**Given instruction:** In the data below, rewrite the stretch from the line containing "You are a GUI" through the line containing "Instruction: Clear the", replacing "search query" with "search text" and leaving everything else unchanged. Return only those lines.

**The data:**
=-=-=

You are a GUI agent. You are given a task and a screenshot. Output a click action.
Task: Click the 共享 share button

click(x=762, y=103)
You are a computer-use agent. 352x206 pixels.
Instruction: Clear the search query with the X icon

=-=-=

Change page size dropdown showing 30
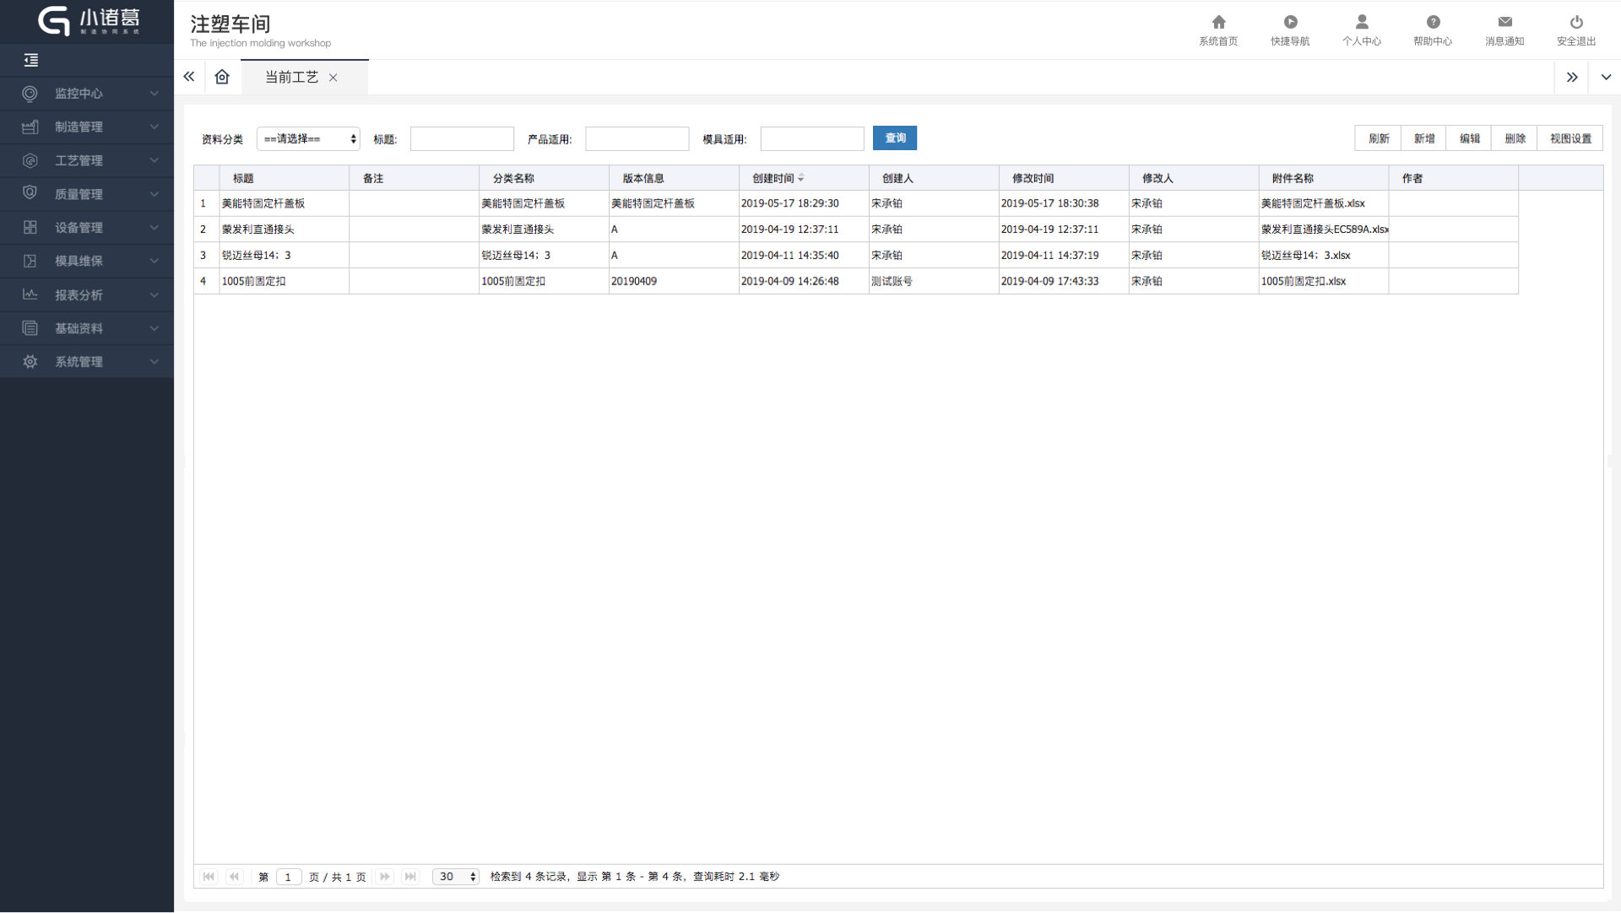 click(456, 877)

=-=-=

**Solved exercise:**
You are a GUI agent. You are given a task and a screenshot. Output a click action.
Task: Click the 共享 share button

click(x=762, y=103)
You are a computer-use agent. 352x206 pixels.
Instruction: Clear the search text with the X icon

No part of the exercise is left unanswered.